Quelques informations issues de l’observatoire régional de l’installation (1)
- Âge moyen d’installation : 32 ans (agriculteurs : 29 ans)
(Les raisons : vie familiale, autres expériences professionnelles antérieures)
- En création d’entreprise : 32 % (17 %)
(foncier plus petit, projets plus atypiques, types de production choisis)
- Sous statut individuel : 30 % (30 %)
(plus avec leur propre projet, pas forcément installation avec époux)
- En hors cadre familial : 56 % (48 %)
- En bio : 52 % (33 %)
- Productions : 34 % en maraîchage (13 %), 32 % bovins lait (47 %) (incidence de la région), 3 % en bovins viande (6 %), 5 % en grandes cultures (11 %), 8 % en petits herbivores (4 %)
(les femmes s’installent beaucoup plus en maraîchage et petits ruminants que dans les autres productions, mais quand même 32 % choisissent la production laitière)
« Des différences entre genres s’observent encore sur ces différents points, mais elles s’estompent peu à peu », constate Marie-Isabelle Le Bars.
(1)L’observatoire régional de l’installation fait partie des missions de service public des chambres d’agriculture. Annuel, c’est un outil de pilotage des politiques publiques permettant d’ajuster les dispositifs mis en place sur le terrain.
Pour comparer, voici plusieurs de ces mêmes critères recueillis au PAI (point accueil installation) :
- Âge : 34,6 ans (32,9 ans)
- Pour une création d’entreprise : 35 % (25 %)
- En hors cadre familial : 34 % (41 %)
(23 % ont plus de 40 ans vs 20 %)
- Formation : 19 % de BPREA et 20 % sans diplôme en agriculture (16 %)
(19 % à vouloir obtenir la capacité professionnelle agricole contre 15 %)
40 % de futures agricultrices prenant contact avec le PAI et 30 % d’installations aidées derrière : « 10 % s’installent sans les aides, reportent leur projet, ou renoncent. Clairement, des freins subsistent, même s’ils sont moins nombreux », fait remarquer la spécialiste.
Ils concernent : l’acquisition de compétences, l’accès à la terre et aux aides, une certaine discrimination même si elle est moins prégnante, les contraintes familiales, le manque de confiance en soi et de la part des partenaires pour accéder aux capitaux, garanties, crédits bancaires, etc. Effectivement, 55 % des femmes inscrites au PAI entrent dans le dispositif 3P (plan de professionnalisation personnalisé), 3 % de moins que les hommes. 19 % sont en recherche de foncier (contre 13 %).
« La triple peine, beaucoup de jeunes installées n’étant pas du milieu agricole (Nima), et montant leur exploitation de toutes pièces, dans une activité ou production atypique, où peu de références existent.

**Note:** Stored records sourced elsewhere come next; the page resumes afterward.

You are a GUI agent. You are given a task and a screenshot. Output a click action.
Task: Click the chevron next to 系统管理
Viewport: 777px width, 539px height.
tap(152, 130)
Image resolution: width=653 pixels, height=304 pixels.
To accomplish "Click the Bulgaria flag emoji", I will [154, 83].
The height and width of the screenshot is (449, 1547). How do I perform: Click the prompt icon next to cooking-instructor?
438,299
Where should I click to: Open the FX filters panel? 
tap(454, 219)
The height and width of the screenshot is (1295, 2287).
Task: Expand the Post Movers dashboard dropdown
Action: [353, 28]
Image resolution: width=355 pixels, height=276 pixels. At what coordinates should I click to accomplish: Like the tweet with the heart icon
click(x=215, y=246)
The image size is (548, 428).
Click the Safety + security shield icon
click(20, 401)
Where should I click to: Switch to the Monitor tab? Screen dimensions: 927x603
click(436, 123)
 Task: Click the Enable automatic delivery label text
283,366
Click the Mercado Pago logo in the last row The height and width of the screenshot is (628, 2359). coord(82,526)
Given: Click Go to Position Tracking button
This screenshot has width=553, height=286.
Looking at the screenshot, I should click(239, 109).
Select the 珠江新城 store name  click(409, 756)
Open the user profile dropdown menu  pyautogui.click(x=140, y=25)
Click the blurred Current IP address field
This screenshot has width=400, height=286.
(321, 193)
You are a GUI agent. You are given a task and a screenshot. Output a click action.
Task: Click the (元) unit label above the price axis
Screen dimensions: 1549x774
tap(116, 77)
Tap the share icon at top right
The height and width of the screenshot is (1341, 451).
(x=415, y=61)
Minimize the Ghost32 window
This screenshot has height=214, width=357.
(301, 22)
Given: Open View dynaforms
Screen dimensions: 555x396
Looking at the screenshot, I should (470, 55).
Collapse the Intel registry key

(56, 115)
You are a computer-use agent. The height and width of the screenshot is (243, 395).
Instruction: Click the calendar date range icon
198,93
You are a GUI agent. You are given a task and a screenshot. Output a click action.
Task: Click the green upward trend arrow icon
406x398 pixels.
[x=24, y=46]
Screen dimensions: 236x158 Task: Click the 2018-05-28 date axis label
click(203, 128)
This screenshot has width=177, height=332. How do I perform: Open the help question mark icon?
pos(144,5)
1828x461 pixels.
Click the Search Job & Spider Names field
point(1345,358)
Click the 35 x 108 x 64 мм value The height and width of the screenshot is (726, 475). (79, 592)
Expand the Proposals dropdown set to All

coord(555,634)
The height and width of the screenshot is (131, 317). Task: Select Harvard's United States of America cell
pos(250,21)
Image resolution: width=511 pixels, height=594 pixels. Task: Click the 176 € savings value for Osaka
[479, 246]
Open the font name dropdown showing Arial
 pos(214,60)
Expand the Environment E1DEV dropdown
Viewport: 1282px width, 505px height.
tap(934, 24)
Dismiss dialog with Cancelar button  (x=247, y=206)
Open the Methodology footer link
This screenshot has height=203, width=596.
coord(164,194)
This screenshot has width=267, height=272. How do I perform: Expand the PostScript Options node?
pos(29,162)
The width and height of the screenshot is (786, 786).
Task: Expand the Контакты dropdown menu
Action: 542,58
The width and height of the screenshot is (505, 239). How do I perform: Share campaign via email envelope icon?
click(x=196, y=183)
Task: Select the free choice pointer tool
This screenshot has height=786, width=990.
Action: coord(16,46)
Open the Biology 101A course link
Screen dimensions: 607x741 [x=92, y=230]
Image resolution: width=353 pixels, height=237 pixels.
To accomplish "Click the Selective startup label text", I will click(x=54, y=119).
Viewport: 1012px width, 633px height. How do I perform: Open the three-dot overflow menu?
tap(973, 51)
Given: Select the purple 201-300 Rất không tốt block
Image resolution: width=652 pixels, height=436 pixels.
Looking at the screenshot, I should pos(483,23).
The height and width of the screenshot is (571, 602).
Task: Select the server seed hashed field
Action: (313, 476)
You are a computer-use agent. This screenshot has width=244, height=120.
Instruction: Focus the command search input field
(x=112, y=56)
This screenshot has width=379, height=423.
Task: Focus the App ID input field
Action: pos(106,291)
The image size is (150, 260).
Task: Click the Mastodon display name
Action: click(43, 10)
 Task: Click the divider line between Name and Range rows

Leurs projets sont plus diversifiés mais moins avancés dans la réflexion. Elles ont plus de mal à convaincre les banques et les cédants de leur viabilité, et combinent divers facteurs rendant l’installation plus difficile. Un travail a été lancé il y a deux ans et un autre est en cours, pour mieux cerner ces difficultés spécifiques. »
Quelles actions pour une meilleure inclusion ?
4 priorités ont été définies pour rendre le secteur agricole plus accessible aux femmes :
- améliorer l’attractivité des métiers (image, diversité, qualité de vie au travail…)
- personnaliser l’accompagnement (reconversion, productions innovantes, modèles différents, organisation en collectif)
« C’est l’objectif du 3P, au travers de la formation donc. »
- sensibiliser à la diversité des profils des candidats (femmes mais aussi Nima, personnes en situation de handicap, etc.)
« Une sensibilisation également des conseillers, des partenaires, des cédants pour qu’ils soient moins méfiants. »
- proposer des formations spécifiques (soudure, conduite d’engins agricoles, mécanique, en groupe parfois non mixte pour se sentir plus à l’aise)
Plusieurs de ces axes pouvant bénéficier également aux agriculteurs.